A new tool is being distributed to law enforcement agencies across Ellis County. A tool that may save somebody's life.

The Texas Department of Public Safety began deploying NARCAN kits and tactical emergency training to Texas State Troopers across the state last month. According to a DPS media release, NARCAN is an emergency treatment spray that can be administered through ones nasal passages to provide relief for victims suffering from a drug overdose. NARCAN is administered through a victim's nasal passages

Although NARCAN emergency kits were only recently distributed to agencies across the state, DPS director Steven McCraw stated it didn't take very long for them to get put to good use. He recalled one recent instance where one DPS trooper encountered an individual on the side of the road in Hidalgo County who was overdosing from opioid use.

"Through decisive action, the trooper utilized his tactical emergency training to administer NARCAN, which ultimately saved this individual's life," McCaw said. "By providing every trooper with a NARCAN kit, we are giving them another tool to save lives as they serve and protect their communities."

But DPS is not the only law enforcement agency to distribute NARCAN to their officers. The Midlothian Police Department, for instance, recently started roll call training with their officers and started providing NARCAN kits for their patrol units.

"There's already boxes of it out in the field with officers," Midlothian Police Capt. John Spann stated. "I've even got two boxes in my own patrol bag."

Spann stated that it can sometimes be difficult to tell if someone is suffering from an overdose or not. He said officers are trained to read the warning signs of a victim suffering from a potential overdose – including their skin turning blueish purple, loss of consciousness, their breathing and pulse being slow and shallow, or their body being very limp.

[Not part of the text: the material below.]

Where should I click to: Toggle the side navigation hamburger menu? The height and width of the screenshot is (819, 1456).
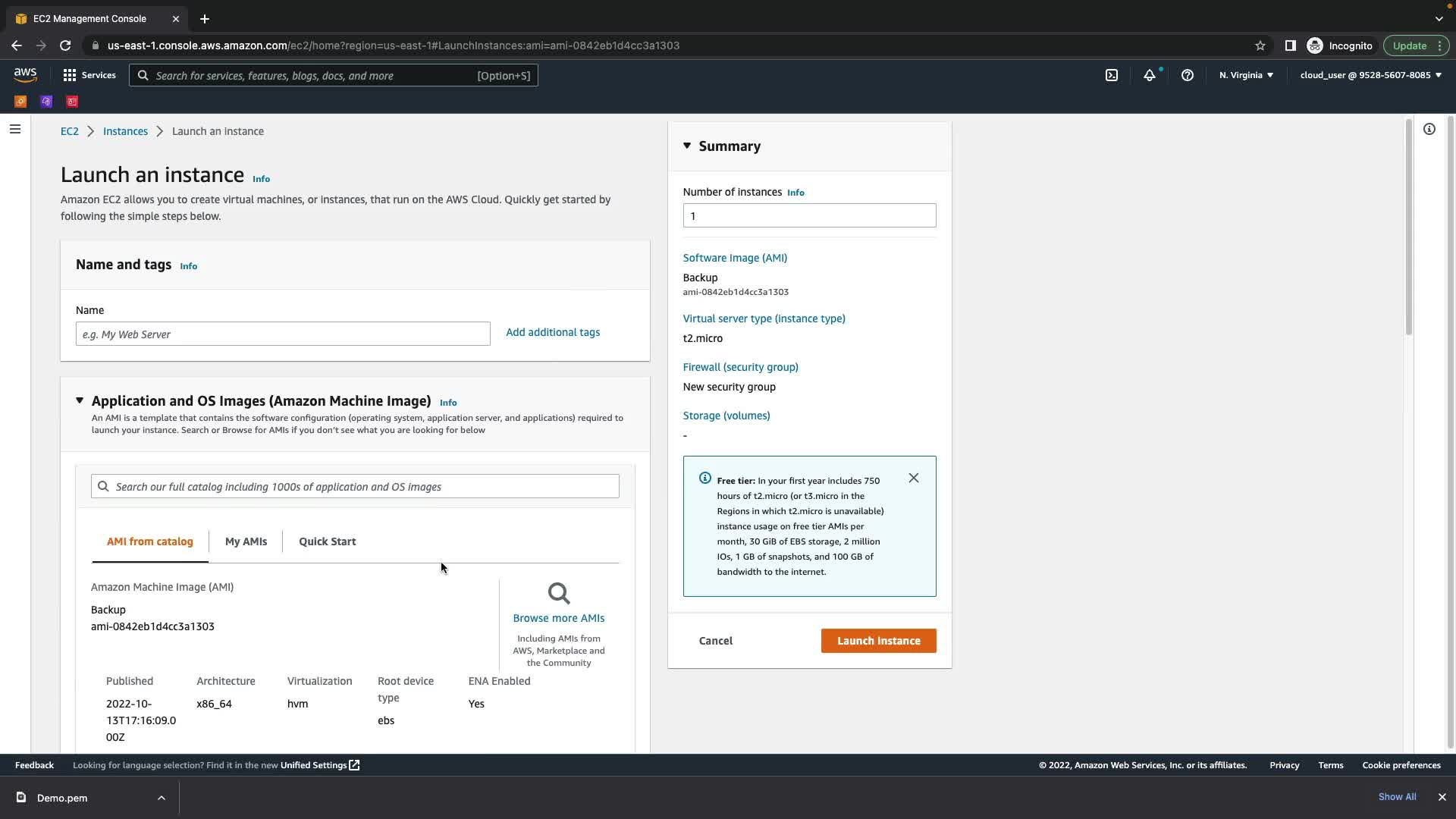tap(14, 130)
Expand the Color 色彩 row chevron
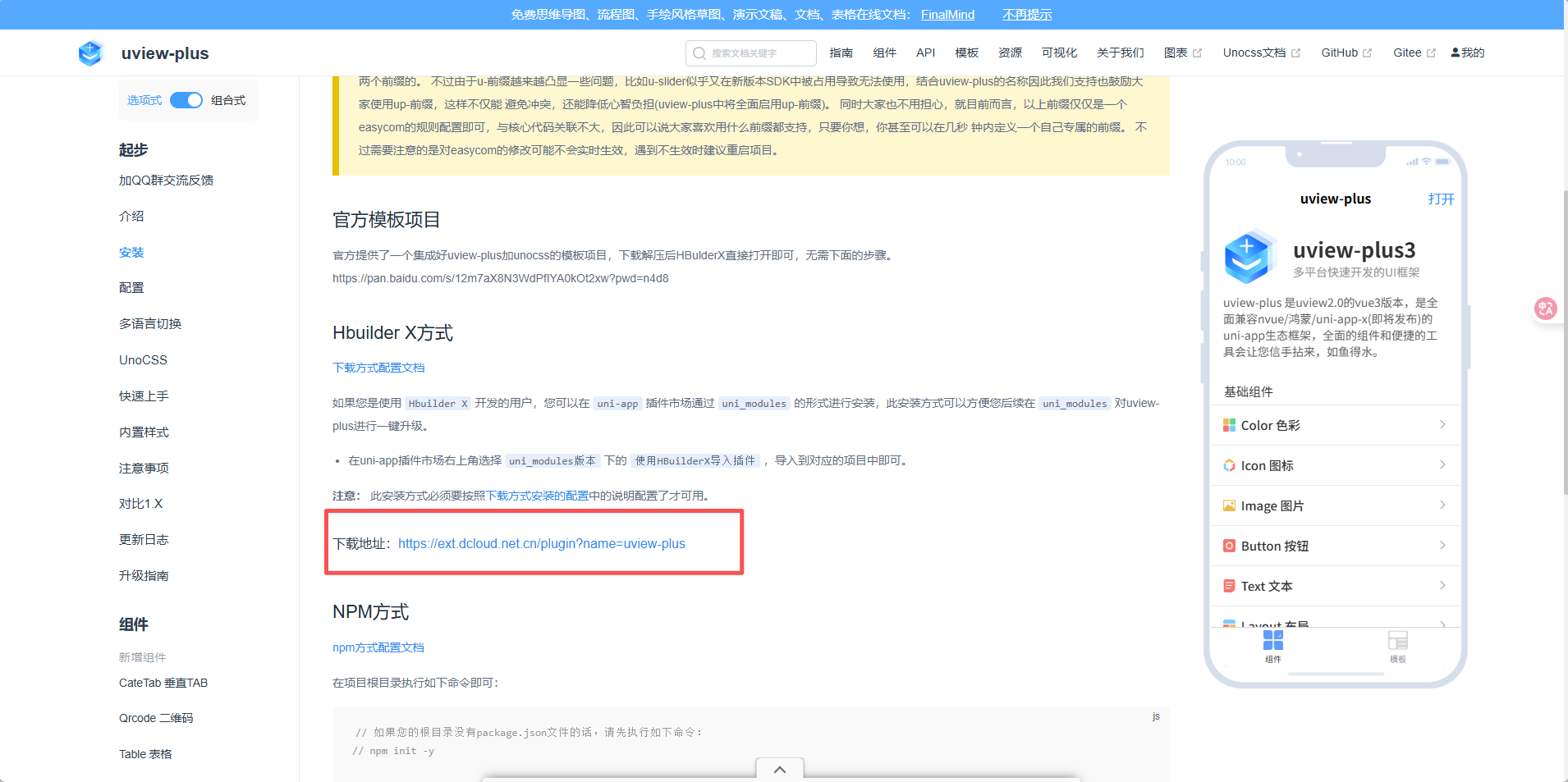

If it is dictated that a victim is indeed suffering from a drug overdose, then the decision can be made to apply the NARCAN spray and transport them to a medical center for further treatment.

"A lot of times, people don't realize that somebody is overdosing," Spann stated. "They could be at a party and they think they're just passed out. From a lot of instances, we may be one of the first responders there. If it's not an opioid overdose, this isn't supposed to hurt them. But if it is an overdose, it could potentially save their lives."

The Red Oak Police Department is currently working on training their personnel and issuing NARCAN to their patrols as well, according to Red Oak Police Lt. Marc Schroeder. Other departments, such as Waxahachie Police and Fire, have already implemented it and utilize it in the field regularly.

Waxahachie Fire Chief Ricky Boyd stated that the department gets dispatched regularly for drug overdoses. He estimated that about 75 percent of their calls are for emergency service responses.

"We often get there before AMR does," Boyd expressed. "We respond to high-priority medical emergencies. All of our engineers in the truck are paramedic-equipped. They have the exact same equipment and medications that AMR carries. We can basically do everything they can except transport the patient."

Troopers seized over 94 pounds of a synthetic opioid called fentanyl in 2018, which amounted to more than 23 million lethal doses, according to a DPS media release. With more drug overdose cases happening year after year, Spann stated it's more important than ever to be ready to combat it.

Tools such as NARCAN could help law enforcement agencies as this epidemic continues on.

"The possibility of somebody surviving an overdose with this is pretty high. If they don't, anything could happen," Spann stated. "If it can make a difference in somebody's life, it's worth it."